[SET EXERCISE] Convert every line of the entries below into a two-column Markdown table, with the columns headed No. and Line. Number the rows in order, and leave out blank lines.

───── RECORDS SHOWN ─────

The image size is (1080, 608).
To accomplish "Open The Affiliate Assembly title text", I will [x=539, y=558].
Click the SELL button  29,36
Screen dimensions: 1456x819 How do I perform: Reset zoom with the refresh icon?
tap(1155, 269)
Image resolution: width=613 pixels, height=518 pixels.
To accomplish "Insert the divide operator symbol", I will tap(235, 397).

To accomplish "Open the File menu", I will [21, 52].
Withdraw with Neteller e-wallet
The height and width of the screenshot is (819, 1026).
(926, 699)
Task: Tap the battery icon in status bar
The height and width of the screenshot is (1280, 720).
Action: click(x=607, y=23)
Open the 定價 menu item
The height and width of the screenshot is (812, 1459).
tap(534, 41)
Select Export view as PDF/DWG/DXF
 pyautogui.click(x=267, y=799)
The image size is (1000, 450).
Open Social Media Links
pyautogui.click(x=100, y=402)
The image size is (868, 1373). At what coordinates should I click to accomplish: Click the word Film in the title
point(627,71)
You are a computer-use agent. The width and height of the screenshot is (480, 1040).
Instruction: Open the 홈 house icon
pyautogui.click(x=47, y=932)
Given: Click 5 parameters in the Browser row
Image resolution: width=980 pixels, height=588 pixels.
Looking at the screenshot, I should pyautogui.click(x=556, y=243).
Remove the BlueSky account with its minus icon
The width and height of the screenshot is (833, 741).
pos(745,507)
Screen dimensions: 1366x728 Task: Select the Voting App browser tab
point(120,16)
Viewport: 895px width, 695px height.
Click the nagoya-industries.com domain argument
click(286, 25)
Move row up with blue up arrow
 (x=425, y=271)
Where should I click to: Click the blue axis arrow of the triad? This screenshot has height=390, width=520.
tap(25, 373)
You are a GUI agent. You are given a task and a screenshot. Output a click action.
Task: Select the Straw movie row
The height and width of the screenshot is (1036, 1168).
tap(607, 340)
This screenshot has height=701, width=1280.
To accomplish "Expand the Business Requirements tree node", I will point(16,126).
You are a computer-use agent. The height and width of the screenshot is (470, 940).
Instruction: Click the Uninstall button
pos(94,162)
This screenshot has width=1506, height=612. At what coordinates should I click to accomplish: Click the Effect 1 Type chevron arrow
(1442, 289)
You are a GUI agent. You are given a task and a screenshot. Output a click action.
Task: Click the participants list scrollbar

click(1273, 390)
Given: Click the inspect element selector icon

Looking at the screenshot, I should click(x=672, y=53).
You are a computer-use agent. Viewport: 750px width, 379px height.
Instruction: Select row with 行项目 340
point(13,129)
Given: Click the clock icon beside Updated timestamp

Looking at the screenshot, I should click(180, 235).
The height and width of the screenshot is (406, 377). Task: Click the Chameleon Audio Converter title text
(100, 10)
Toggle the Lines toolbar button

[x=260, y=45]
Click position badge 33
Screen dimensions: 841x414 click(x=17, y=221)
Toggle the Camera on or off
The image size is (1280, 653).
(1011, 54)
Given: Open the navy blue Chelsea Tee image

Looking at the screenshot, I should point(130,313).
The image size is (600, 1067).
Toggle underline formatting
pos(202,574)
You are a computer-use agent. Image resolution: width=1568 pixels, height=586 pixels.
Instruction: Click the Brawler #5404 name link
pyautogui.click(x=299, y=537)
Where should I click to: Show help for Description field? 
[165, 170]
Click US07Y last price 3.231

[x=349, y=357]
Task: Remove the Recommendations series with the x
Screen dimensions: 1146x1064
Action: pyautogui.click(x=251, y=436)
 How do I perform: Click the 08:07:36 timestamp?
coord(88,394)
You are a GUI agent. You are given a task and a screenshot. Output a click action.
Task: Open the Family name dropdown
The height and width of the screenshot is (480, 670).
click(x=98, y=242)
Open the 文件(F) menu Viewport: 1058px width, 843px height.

─────

[ANSWER FOR THE TASK]
| No. | Line |
|---|---|
| 1 | The image size is (1080, 608). |
| 2 | To accomplish "Open The Affiliate Assembly title text", I will [x=539, y=558]. |
| 3 | Click the SELL button  29,36 |
| 4 | Screen dimensions: 1456x819 How do I perform: Reset zoom with the refresh icon? |
| 5 | tap(1155, 269) |
| 6 | Image resolution: width=613 pixels, height=518 pixels. |
| 7 | To accomplish "Insert the divide operator symbol", I will tap(235, 397). |
| 8 | To accomplish "Open the File menu", I will [21, 52]. |
| 9 | Withdraw with Neteller e-wallet |
| 10 | The height and width of the screenshot is (819, 1026). |
| 11 | (926, 699) |
| 12 | Task: Tap the battery icon in status bar |
| 13 | The height and width of the screenshot is (1280, 720). |
| 14 | Action: click(x=607, y=23) |
| 15 | Open the 定價 menu item |
| 16 | The height and width of the screenshot is (812, 1459). |
| 17 | tap(534, 41) |
| 18 | Select Export view as PDF/DWG/DXF |
| 19 |  pyautogui.click(x=267, y=799) |
| 20 | The image size is (1000, 450). |
| 21 | Open Social Media Links |
| 22 | pyautogui.click(x=100, y=402) |
| 23 | The image size is (868, 1373). At what coordinates should I click to accomplish: Click the word Film in the title |
| 24 | point(627,71) |
| 25 | You are a computer-use agent. The width and height of the screenshot is (480, 1040). |
| 26 | Instruction: Open the 홈 house icon |
| 27 | pyautogui.click(x=47, y=932) |
| 28 | Given: Click 5 parameters in the Browser row |
| 29 | Image resolution: width=980 pixels, height=588 pixels. |
| 30 | Looking at the screenshot, I should pyautogui.click(x=556, y=243). |
| 31 | Remove the BlueSky account with its minus icon |
| 32 | The width and height of the screenshot is (833, 741). |
| 33 | pos(745,507) |
| 34 | Screen dimensions: 1366x728 Task: Select the Voting App browser tab |
| 35 | point(120,16) |
| 36 | Viewport: 895px width, 695px height. |
| 37 | Click the nagoya-industries.com domain argument |
| 38 | click(286, 25) |
| 39 | Move row up with blue up arrow |
| 40 |  (x=425, y=271) |
| 41 | Where should I click to: Click the blue axis arrow of the triad? This screenshot has height=390, width=520. |
| 42 | tap(25, 373) |
| 43 | You are a GUI agent. You are given a task and a screenshot. Output a click action. |
| 44 | Task: Select the Straw movie row |
| 45 | The height and width of the screenshot is (1036, 1168). |
| 46 | tap(607, 340) |
| 47 | This screenshot has height=701, width=1280. |
| 48 | To accomplish "Expand the Business Requirements tree node", I will point(16,126). |
| 49 | You are a computer-use agent. The height and width of the screenshot is (470, 940). |
| 50 | Instruction: Click the Uninstall button |
| 51 | pos(94,162) |
| 52 | This screenshot has width=1506, height=612. At what coordinates should I click to accomplish: Click the Effect 1 Type chevron arrow |
| 53 | (1442, 289) |
| 54 | You are a GUI agent. You are given a task and a screenshot. Output a click action. |
| 55 | Task: Click the participants list scrollbar |
| 56 | click(1273, 390) |
| 57 | Given: Click the inspect element selector icon |
| 58 | Looking at the screenshot, I should click(x=672, y=53). |
| 59 | You are a computer-use agent. Viewport: 750px width, 379px height. |
| 60 | Instruction: Select row with 行项目 340 |
| 61 | point(13,129) |
| 62 | Given: Click the clock icon beside Updated timestamp |
| 63 | Looking at the screenshot, I should click(180, 235). |
| 64 | The height and width of the screenshot is (406, 377). Task: Click the Chameleon Audio Converter title text |
| 65 | (100, 10) |
| 66 | Toggle the Lines toolbar button |
| 67 | [x=260, y=45] |
| 68 | Click position badge 33 |
| 69 | Screen dimensions: 841x414 click(x=17, y=221) |
| 70 | Toggle the Camera on or off |
| 71 | The image size is (1280, 653). |
| 72 | (1011, 54) |
| 73 | Given: Open the navy blue Chelsea Tee image |
| 74 | Looking at the screenshot, I should point(130,313). |
| 75 | The image size is (600, 1067). |
| 76 | Toggle underline formatting |
| 77 | pos(202,574) |
| 78 | You are a computer-use agent. Image resolution: width=1568 pixels, height=586 pixels. |
| 79 | Instruction: Click the Brawler #5404 name link |
| 80 | pyautogui.click(x=299, y=537) |
| 81 | Where should I click to: Show help for Description field?  |
| 82 | [165, 170] |
| 83 | Click US07Y last price 3.231 |
| 84 | [x=349, y=357] |
| 85 | Task: Remove the Recommendations series with the x |
| 86 | Screen dimensions: 1146x1064 |
| 87 | Action: pyautogui.click(x=251, y=436) |
| 88 |  How do I perform: Click the 08:07:36 timestamp? |
| 89 | coord(88,394) |
| 90 | You are a GUI agent. You are given a task and a screenshot. Output a click action. |
| 91 | Task: Open the Family name dropdown |
| 92 | The height and width of the screenshot is (480, 670). |
| 93 | click(x=98, y=242) |
| 94 | Open the 文件(F) menu Viewport: 1058px width, 843px height. |